ABOUT THIS EXERCISE:
Copy the data exactly.

(Records excerpted from a collection)
>>>
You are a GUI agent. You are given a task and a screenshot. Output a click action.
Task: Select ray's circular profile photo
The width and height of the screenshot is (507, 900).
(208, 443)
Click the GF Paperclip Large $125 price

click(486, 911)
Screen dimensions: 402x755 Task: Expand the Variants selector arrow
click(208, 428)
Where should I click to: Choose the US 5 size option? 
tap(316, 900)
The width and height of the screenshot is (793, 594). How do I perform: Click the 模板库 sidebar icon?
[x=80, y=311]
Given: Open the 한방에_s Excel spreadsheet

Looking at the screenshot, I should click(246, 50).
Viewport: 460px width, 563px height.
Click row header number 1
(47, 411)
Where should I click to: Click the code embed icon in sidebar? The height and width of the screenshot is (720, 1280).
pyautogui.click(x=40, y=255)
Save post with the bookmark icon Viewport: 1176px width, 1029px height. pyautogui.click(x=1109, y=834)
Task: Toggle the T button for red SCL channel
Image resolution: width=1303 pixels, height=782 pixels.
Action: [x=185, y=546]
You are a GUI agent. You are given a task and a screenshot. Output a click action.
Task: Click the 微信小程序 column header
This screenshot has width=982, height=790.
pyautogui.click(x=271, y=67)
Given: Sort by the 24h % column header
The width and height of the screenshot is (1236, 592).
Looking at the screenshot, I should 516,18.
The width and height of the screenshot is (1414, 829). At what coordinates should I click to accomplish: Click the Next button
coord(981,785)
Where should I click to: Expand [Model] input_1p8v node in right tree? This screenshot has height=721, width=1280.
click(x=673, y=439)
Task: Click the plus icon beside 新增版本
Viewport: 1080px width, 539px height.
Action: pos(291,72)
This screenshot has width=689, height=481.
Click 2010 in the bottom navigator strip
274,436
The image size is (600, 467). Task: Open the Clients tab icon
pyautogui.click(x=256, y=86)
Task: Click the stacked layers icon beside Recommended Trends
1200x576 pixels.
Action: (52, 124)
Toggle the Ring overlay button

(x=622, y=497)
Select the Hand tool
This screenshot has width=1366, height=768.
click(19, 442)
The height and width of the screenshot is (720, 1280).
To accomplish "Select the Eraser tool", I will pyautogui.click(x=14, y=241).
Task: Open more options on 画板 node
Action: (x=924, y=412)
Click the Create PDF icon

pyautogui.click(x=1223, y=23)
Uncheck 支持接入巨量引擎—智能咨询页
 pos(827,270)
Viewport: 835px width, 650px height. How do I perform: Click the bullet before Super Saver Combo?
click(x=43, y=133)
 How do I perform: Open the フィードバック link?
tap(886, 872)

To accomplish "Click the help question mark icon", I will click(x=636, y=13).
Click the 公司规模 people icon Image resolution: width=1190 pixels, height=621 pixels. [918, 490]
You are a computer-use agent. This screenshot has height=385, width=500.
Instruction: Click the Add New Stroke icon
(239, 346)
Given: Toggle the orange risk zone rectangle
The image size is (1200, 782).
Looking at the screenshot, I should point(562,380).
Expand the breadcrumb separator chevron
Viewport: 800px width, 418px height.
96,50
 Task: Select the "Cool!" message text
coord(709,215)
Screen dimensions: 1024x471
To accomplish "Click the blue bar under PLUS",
<<<
ANSWER BELOW:
You are a GUI agent. You are given a task and a screenshot. Output a click action.
Task: Select ray's circular profile photo
The width and height of the screenshot is (507, 900).
(208, 443)
Click the GF Paperclip Large $125 price

click(486, 911)
Screen dimensions: 402x755 Task: Expand the Variants selector arrow
click(208, 428)
Where should I click to: Choose the US 5 size option? 
tap(316, 900)
The width and height of the screenshot is (793, 594). How do I perform: Click the 模板库 sidebar icon?
[x=80, y=311]
Given: Open the 한방에_s Excel spreadsheet

Looking at the screenshot, I should click(246, 50).
Viewport: 460px width, 563px height.
Click row header number 1
(47, 411)
Where should I click to: Click the code embed icon in sidebar? The height and width of the screenshot is (720, 1280).
pyautogui.click(x=40, y=255)
Save post with the bookmark icon Viewport: 1176px width, 1029px height. pyautogui.click(x=1109, y=834)
Task: Toggle the T button for red SCL channel
Image resolution: width=1303 pixels, height=782 pixels.
Action: [x=185, y=546]
You are a GUI agent. You are given a task and a screenshot. Output a click action.
Task: Click the 微信小程序 column header
This screenshot has width=982, height=790.
pyautogui.click(x=271, y=67)
Given: Sort by the 24h % column header
The width and height of the screenshot is (1236, 592).
Looking at the screenshot, I should 516,18.
The width and height of the screenshot is (1414, 829). At what coordinates should I click to accomplish: Click the Next button
coord(981,785)
Where should I click to: Expand [Model] input_1p8v node in right tree? This screenshot has height=721, width=1280.
click(x=673, y=439)
Task: Click the plus icon beside 新增版本
Viewport: 1080px width, 539px height.
Action: pos(291,72)
This screenshot has width=689, height=481.
Click 2010 in the bottom navigator strip
274,436
The image size is (600, 467). Task: Open the Clients tab icon
pyautogui.click(x=256, y=86)
Task: Click the stacked layers icon beside Recommended Trends
1200x576 pixels.
Action: (52, 124)
Toggle the Ring overlay button

(x=622, y=497)
Select the Hand tool
This screenshot has width=1366, height=768.
click(19, 442)
The height and width of the screenshot is (720, 1280).
To accomplish "Select the Eraser tool", I will pyautogui.click(x=14, y=241).
Task: Open more options on 画板 node
Action: (x=924, y=412)
Click the Create PDF icon

pyautogui.click(x=1223, y=23)
Uncheck 支持接入巨量引擎—智能咨询页
 pos(827,270)
Viewport: 835px width, 650px height. How do I perform: Click the bullet before Super Saver Combo?
click(x=43, y=133)
 How do I perform: Open the フィードバック link?
tap(886, 872)

To accomplish "Click the help question mark icon", I will click(x=636, y=13).
Click the 公司规模 people icon Image resolution: width=1190 pixels, height=621 pixels. [918, 490]
You are a computer-use agent. This screenshot has height=385, width=500.
Instruction: Click the Add New Stroke icon
(239, 346)
Given: Toggle the orange risk zone rectangle
The image size is (1200, 782).
Looking at the screenshot, I should point(562,380).
Expand the breadcrumb separator chevron
Viewport: 800px width, 418px height.
96,50
 Task: Select the "Cool!" message text
coord(709,215)
Screen dimensions: 1024x471
To accomplish "Click the blue bar under PLUS",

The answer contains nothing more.